自動舗装損傷評価には、画像レベルの分類や粗いバウンディングボックス検出以上のものが求められ、維持管理に関連する定量化に必要な幾何学的精度を達成するために、細く分岐し不規則なひび割れの正確な位置特定が必要となる。本論文では、Mask R-CNNインスタンスセグメンテーションに基づくビジョンベースの舗装損傷分析システムを提示し、車載スマートフォンで収集され、縦ひび割れ、横ひび割れ、ワニ皮ひび割れ、ポットホールに対してポリゴンラベルが手動で付与されたカスタムフィールド収集道路画像データセットUWGB-StreetCrack上で評価する。一貫したファインチューニングプロトコルの下で、5つのDetectron2ベースのMask R-CNNバックボーンバリアントを検討した。最も性能の高いモデルであるResNet-101 FPNバックボーンを備えたMask R-CNNは、プロジェクト固有のバウンディングボックスマッチングプロトコルにおいて、適合率84.23%、再現率90.04%、F1スコア87.04%を達成した。同じモデルは、累積予測ひび割れ面積率2.164%を出力し、グラウンドトゥルースのひび割れ面積率2.170%に極めて近い値となった。セグメンテーションシステムを検出器ベースの代替手法と比較するため、CSPDarknet53ベースのYOLO検出器もデータセットに適応させ再学習させたところ、検証プロトコルにおいて適合率27.5%、再現率20.7%となった。これらの結果は、インスタンスセグメンテーションがフィールド舗装画像と累積ひび割れ面積推定の実用的な方向性であることを示す一方で、アノテーションの一貫性、クラス不均衡、交絡因子の除去、マスクレベルのベンチマーキングにおける未解決の課題も明らかにしている。

English

Automated pavement distress assessment requires more than image-level classification or coarse bounding box detection, demanding precise localization of thin, branching, and irregular cracks to achieve the geometric precision necessary for maintenance-relevant quantification. This paper presents a vision-based pavement distress analysis system based on Mask R-CNN instance segmentation and evaluates it on UWGB-StreetCrack, a custom field-collected roadway image dataset acquired with a vehicle-mounted smartphone and manually annotated with polygon labels for longitudinal cracks, transverse cracks, alligator cracks, and potholes. Five Detectron2-based Mask R-CNN backbone variants were considered under a consistent fine-tuning protocol.

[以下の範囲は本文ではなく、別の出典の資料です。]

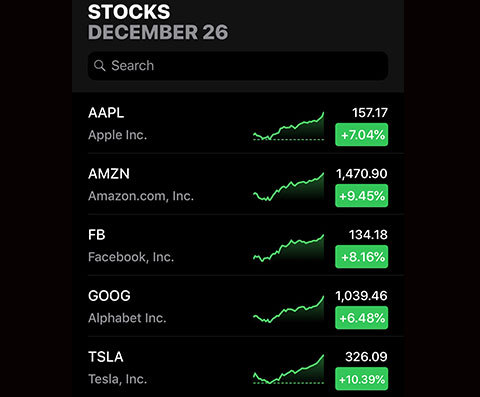
Task: Click the AAPL price 157.17
Action: [370, 113]
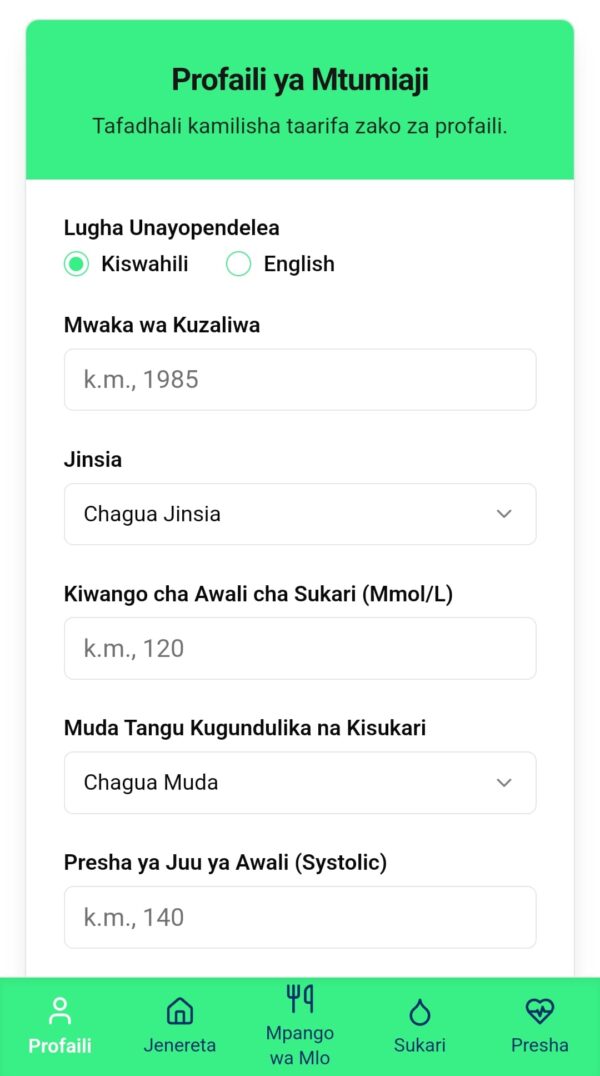Tap the Profaili person icon
The width and height of the screenshot is (600, 1076).
click(60, 1010)
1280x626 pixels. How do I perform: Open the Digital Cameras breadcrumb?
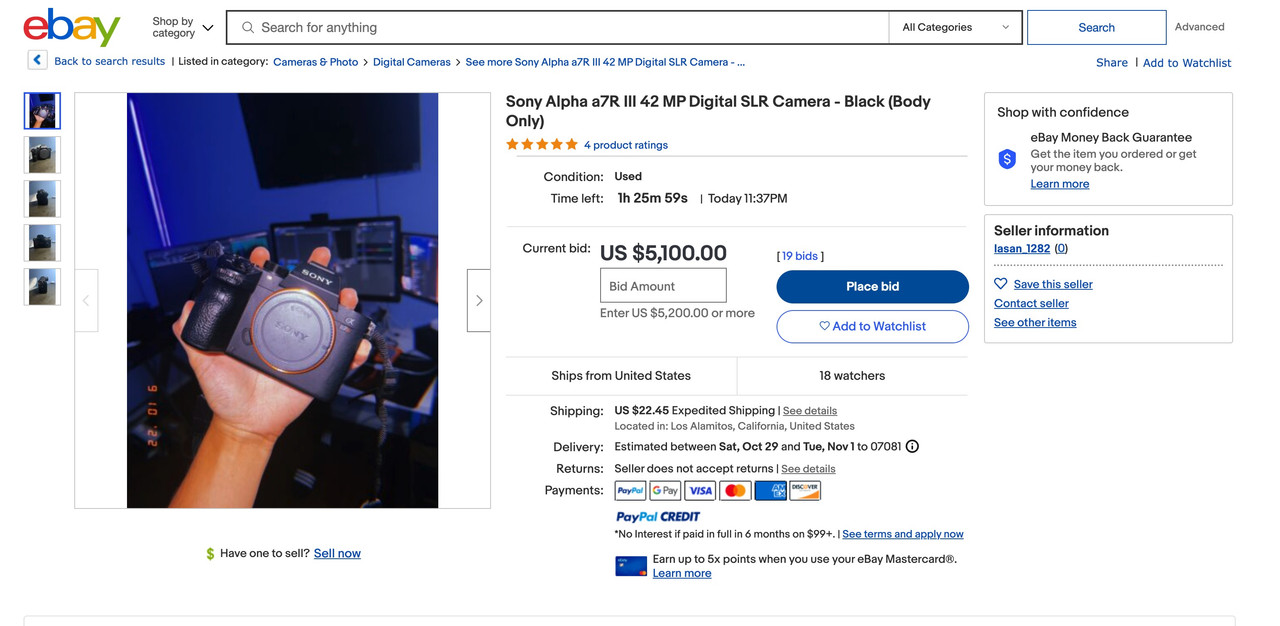[x=412, y=62]
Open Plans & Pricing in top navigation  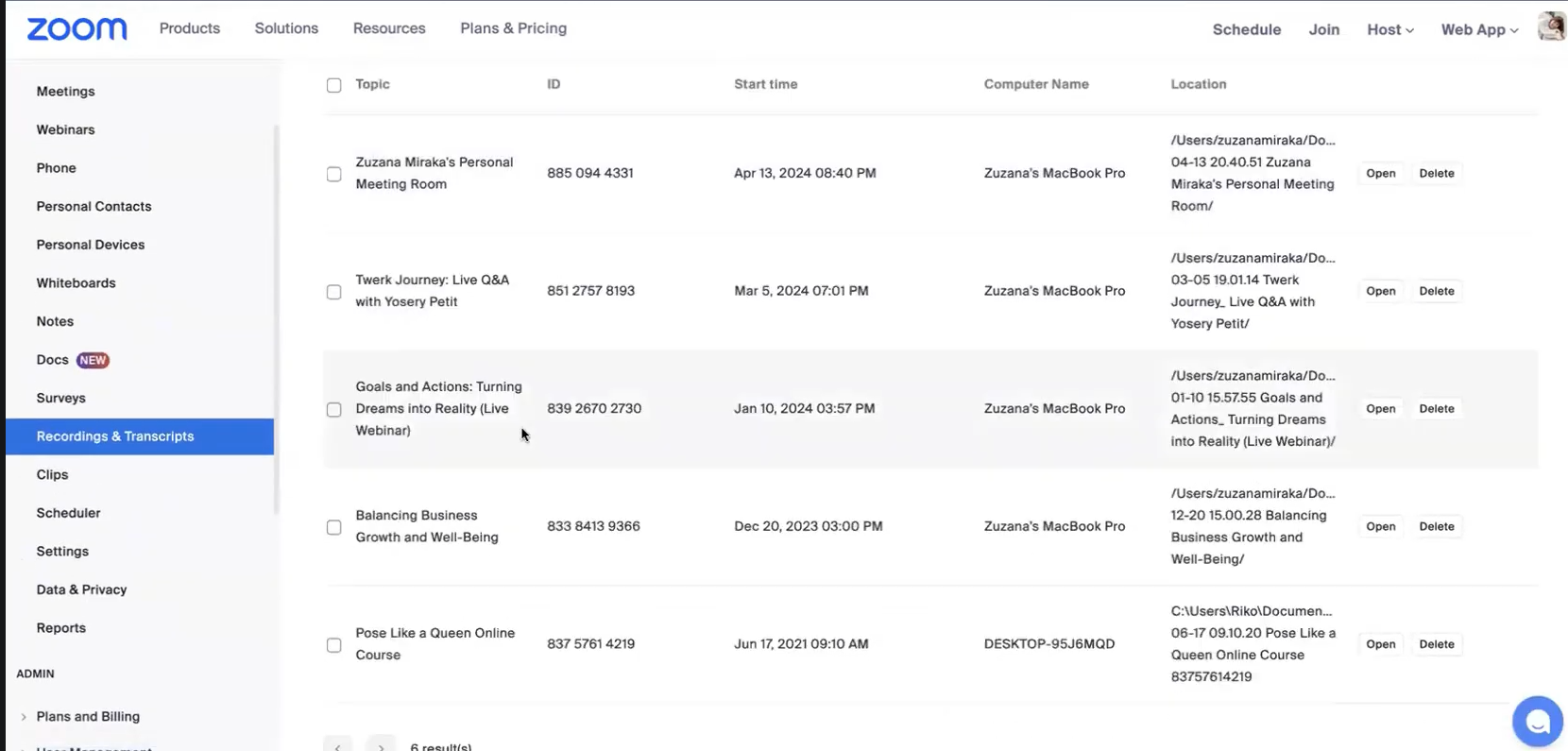tap(513, 28)
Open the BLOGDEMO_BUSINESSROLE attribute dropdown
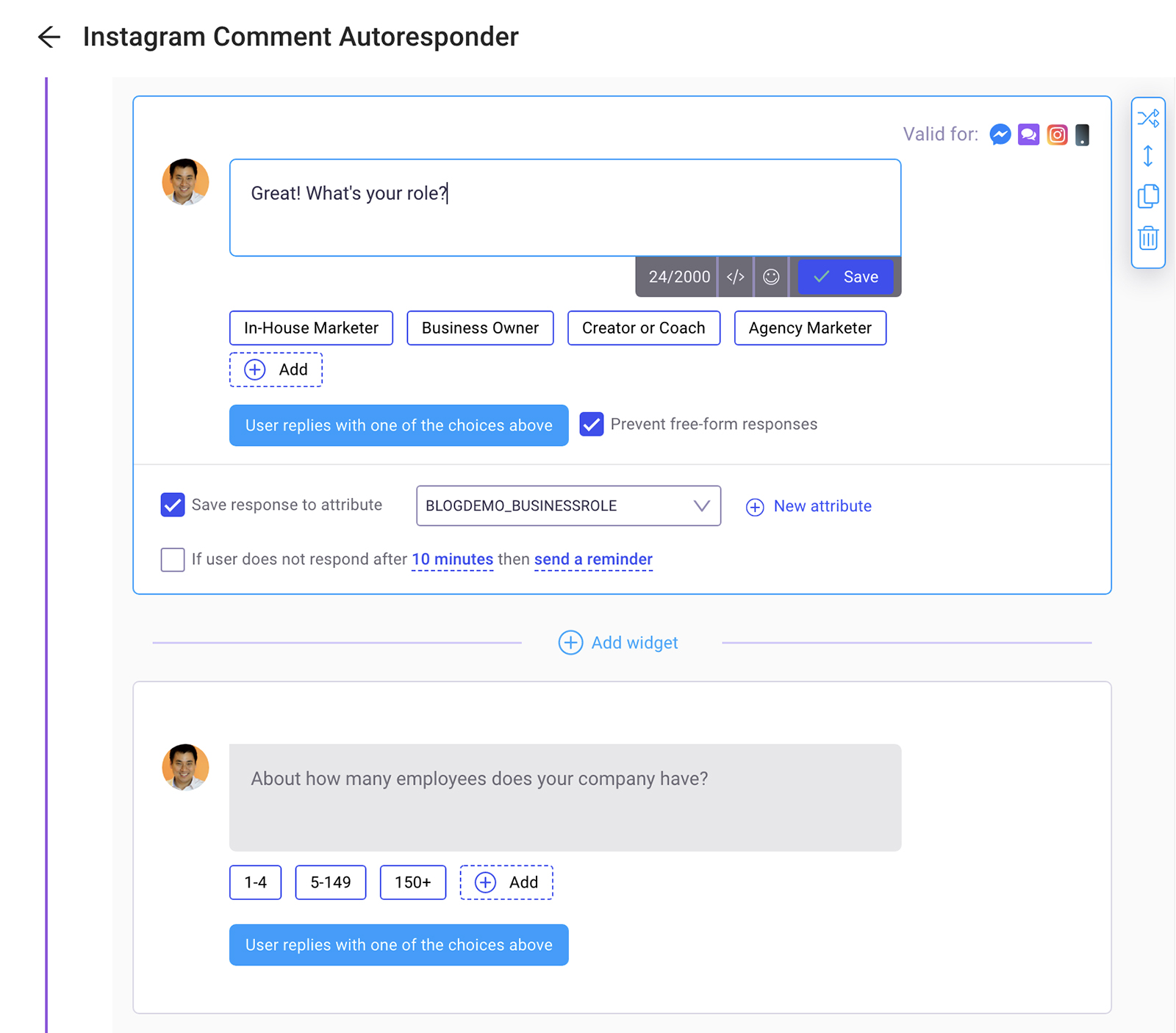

The best-performing model, Mask R-CNN with a ResNet-101 FPN backbone, achieved 84.23% precision, 90.04% recall, and an F1 score of 87.04% under the project-specific bounding-box matching protocol. The same model produced an aggregate predicted crack-area fraction of 2.164%, closely matching the 2.170% ground-truth crack-area fraction. To contextualize the segmentation system against a detector-oriented alternative, a CSPDarknet53-based YOLO detector was also adapted and retrained on the dataset, reaching 27.5% precision and 20.7% recall on the validation protocol. The results show that instance segmentation is a practical direction for field pavement imagery and aggregate crack-area estimation, while also exposing open challenges in annotation consistency, class imbalance, confounder rejection, and mask-level benchmarking.